▶ **Dataset items**:
........
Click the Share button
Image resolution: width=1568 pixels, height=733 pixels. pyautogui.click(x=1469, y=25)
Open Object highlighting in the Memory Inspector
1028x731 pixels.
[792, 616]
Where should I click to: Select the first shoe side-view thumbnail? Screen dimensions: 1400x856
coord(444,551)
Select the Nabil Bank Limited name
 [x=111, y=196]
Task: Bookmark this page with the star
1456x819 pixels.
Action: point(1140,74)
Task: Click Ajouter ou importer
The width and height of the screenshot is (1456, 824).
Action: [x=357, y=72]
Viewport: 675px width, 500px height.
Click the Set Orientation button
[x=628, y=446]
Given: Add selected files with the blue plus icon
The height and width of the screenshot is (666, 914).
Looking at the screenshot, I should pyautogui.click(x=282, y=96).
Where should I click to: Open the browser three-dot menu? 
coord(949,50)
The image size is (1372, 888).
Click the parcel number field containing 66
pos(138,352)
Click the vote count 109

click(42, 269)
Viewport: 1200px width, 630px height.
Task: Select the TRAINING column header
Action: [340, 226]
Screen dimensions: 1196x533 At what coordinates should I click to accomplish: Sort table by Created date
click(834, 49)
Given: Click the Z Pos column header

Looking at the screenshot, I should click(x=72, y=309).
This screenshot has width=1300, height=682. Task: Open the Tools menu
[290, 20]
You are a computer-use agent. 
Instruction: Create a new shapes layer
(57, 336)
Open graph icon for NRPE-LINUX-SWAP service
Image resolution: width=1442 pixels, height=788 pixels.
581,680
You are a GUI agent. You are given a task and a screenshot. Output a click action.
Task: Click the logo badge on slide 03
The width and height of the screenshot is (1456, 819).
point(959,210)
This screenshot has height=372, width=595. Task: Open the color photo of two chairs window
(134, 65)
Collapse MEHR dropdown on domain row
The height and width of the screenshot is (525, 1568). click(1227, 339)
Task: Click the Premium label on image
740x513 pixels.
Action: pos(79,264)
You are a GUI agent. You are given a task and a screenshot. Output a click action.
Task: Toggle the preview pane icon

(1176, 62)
........
▶ **EXERCISE DETAILS**: Reproduce all of the items above word for word, with no changes.

▶ **EXERCISE RESULT**:
Click the Share button
Image resolution: width=1568 pixels, height=733 pixels. pyautogui.click(x=1469, y=25)
Open Object highlighting in the Memory Inspector
1028x731 pixels.
[792, 616]
Where should I click to: Select the first shoe side-view thumbnail? Screen dimensions: 1400x856
coord(444,551)
Select the Nabil Bank Limited name
 [x=111, y=196]
Task: Bookmark this page with the star
1456x819 pixels.
Action: point(1140,74)
Task: Click Ajouter ou importer
The width and height of the screenshot is (1456, 824).
Action: [x=357, y=72]
Viewport: 675px width, 500px height.
Click the Set Orientation button
[x=628, y=446]
Given: Add selected files with the blue plus icon
The height and width of the screenshot is (666, 914).
Looking at the screenshot, I should pyautogui.click(x=282, y=96).
Where should I click to: Open the browser three-dot menu? 
coord(949,50)
The image size is (1372, 888).
Click the parcel number field containing 66
pos(138,352)
Click the vote count 109

click(42, 269)
Viewport: 1200px width, 630px height.
Task: Select the TRAINING column header
Action: [340, 226]
Screen dimensions: 1196x533 At what coordinates should I click to accomplish: Sort table by Created date
click(834, 49)
Given: Click the Z Pos column header

Looking at the screenshot, I should click(x=72, y=309).
This screenshot has width=1300, height=682. Task: Open the Tools menu
[290, 20]
You are a computer-use agent. 
Instruction: Create a new shapes layer
(57, 336)
Open graph icon for NRPE-LINUX-SWAP service
Image resolution: width=1442 pixels, height=788 pixels.
581,680
You are a GUI agent. You are given a task and a screenshot. Output a click action.
Task: Click the logo badge on slide 03
The width and height of the screenshot is (1456, 819).
point(959,210)
This screenshot has height=372, width=595. Task: Open the color photo of two chairs window
(134, 65)
Collapse MEHR dropdown on domain row
The height and width of the screenshot is (525, 1568). click(1227, 339)
Task: Click the Premium label on image
740x513 pixels.
Action: pos(79,264)
You are a GUI agent. You are given a task and a screenshot. Output a click action.
Task: Toggle the preview pane icon

(1176, 62)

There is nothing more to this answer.